A new dataset from Laion shows how AI can help with AI training and improve the performance of future generative AI systems.
Popular image AI systems such as DALL-E 2, Stable Diffusion, and Midjourney can generate images based on text. They gain this capability by training with text-image pairs from the web.
However, many web images are poorly, incompletely, or not labeled at all. If these images were more detailed and correctly labeled, future image AI systems could better understand topics and generate images that more closely match the text.
AI helps with image description
This is where the new LAION-COCO dataset from research organization Laion comes in. Laion specializes in compiling large datasets for AI training.
Well-known, for example, is the Laion5B dataset, which is used, among other things, for training Stable Diffusion. The dataset is sometimes criticized because the more than five billion linked images include images that are not intended for AI training.

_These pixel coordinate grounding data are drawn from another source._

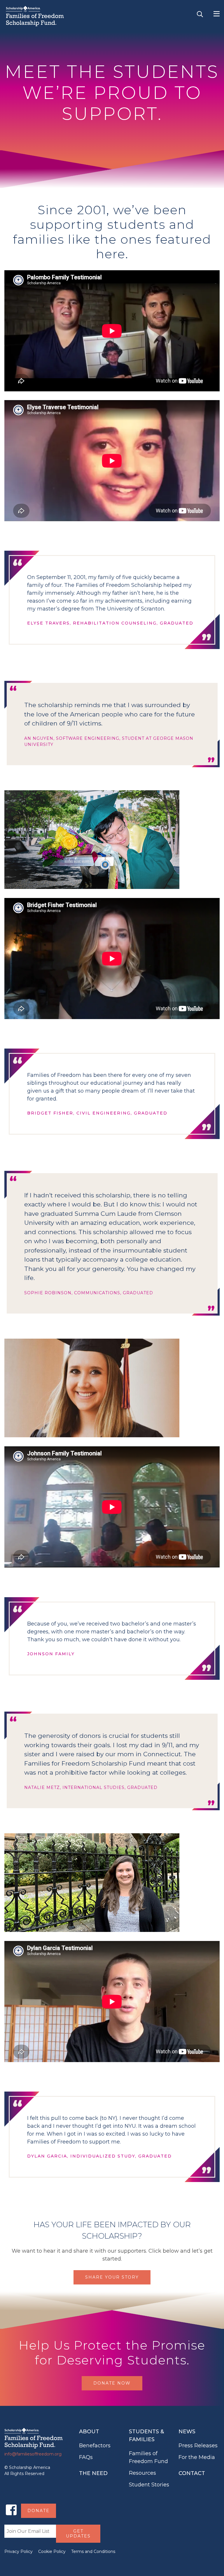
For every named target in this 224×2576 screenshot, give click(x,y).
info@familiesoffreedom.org (33, 2454)
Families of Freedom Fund (148, 2457)
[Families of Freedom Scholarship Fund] (38, 16)
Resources (142, 2473)
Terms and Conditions (93, 2551)
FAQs (86, 2457)
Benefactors (95, 2445)
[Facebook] (11, 2510)
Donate (38, 2510)
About (89, 2431)
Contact (191, 2473)
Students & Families (146, 2435)
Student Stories (149, 2484)
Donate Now (112, 2383)
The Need (93, 2473)
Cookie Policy (52, 2551)
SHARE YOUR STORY (112, 2277)
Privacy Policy (18, 2551)
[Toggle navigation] (217, 14)
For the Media (196, 2457)
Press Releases (198, 2445)
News (186, 2431)
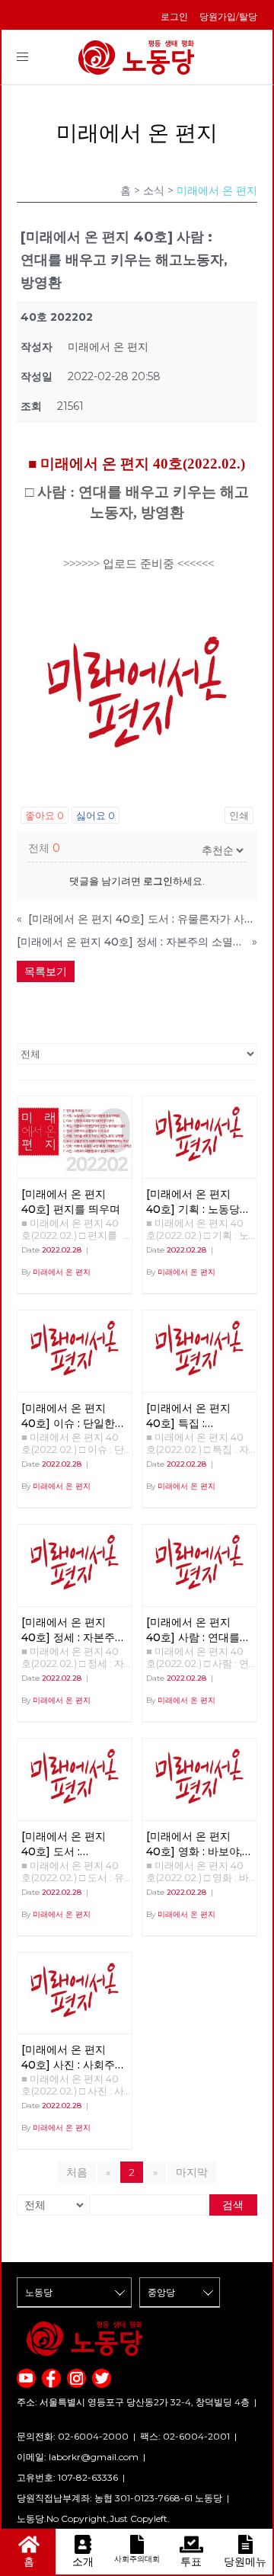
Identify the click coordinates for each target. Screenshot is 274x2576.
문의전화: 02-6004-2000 (73, 2436)
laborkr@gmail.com (94, 2456)
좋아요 (44, 815)
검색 (233, 2205)
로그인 (174, 16)
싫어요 (95, 815)
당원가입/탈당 (228, 16)
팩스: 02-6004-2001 (185, 2436)
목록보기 (45, 971)
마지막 (192, 2172)
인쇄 (239, 815)
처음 (77, 2172)
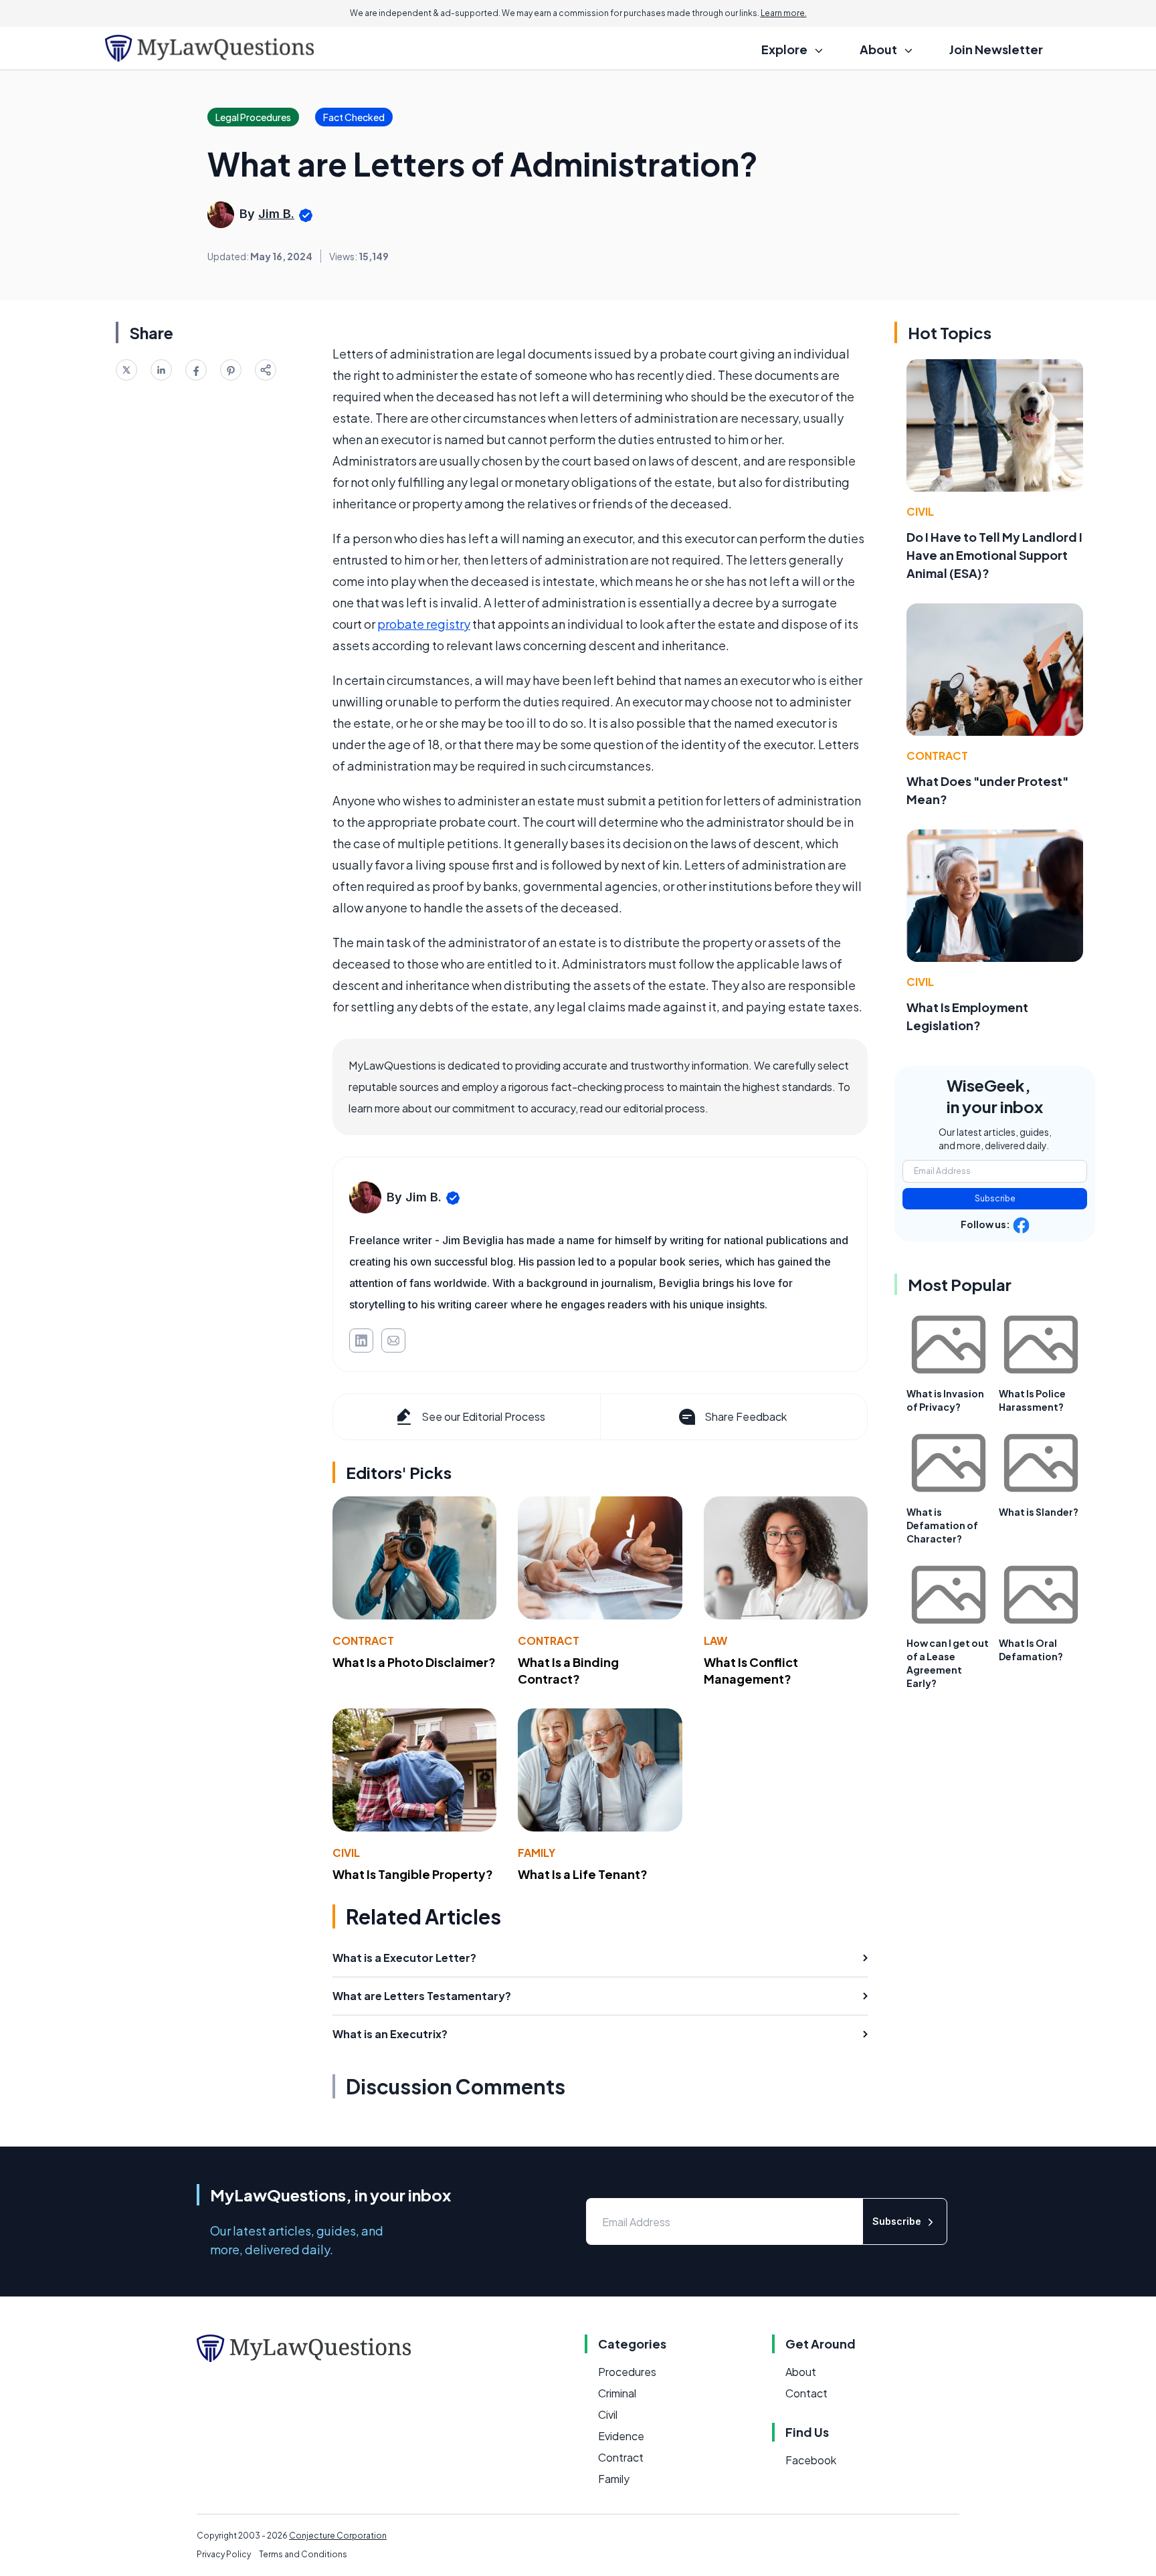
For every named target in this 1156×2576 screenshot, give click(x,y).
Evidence (621, 2436)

For LAION-COCO, Laion generated additional image labels for 600 million of the images linked in Laion5B. Laion used a combination of BLIP L/14 and 2 CLIP versions (L/14 and RN50x64) for text generation. BLIP L/14 generated 40 captions, CLIP Open AI L/14 selected the best 5 of them, among which the RN50x64 model then determined the best caption.
The dataset is intended to help research whether synthetically generated captions can complement captions written by humans, Laion writes. Models trained with the dataset could show the value of generated captions.
Machine labels and human ones are indistinguishable
In an initial evaluation, Laion had human testers rate 200 images, 100 captioned by humans and 100 machine-generated.
In 47.5 percent of all cases, the testers agreed that captions that were actually written by machines were written by humans. "This makes us confident that our captains are on average pretty good," Laion writes.
In post-evaluation discussions, testers stated that, aside from obvious errors, it had been very difficult to distinguish human and machine captions. Laion attributes these obvious errors (see images below) to a lack of concepts for what is happening in the picture and "because it's knowledge is not grounded in a sufficiently sophisticated world model."
The free download of LAION-COCO is available at Huggingface. The dataset consists of parquet files. The columns contain the original caption, the URL to the image, the top caption, and a list of alternative captions with lower CLIP scores.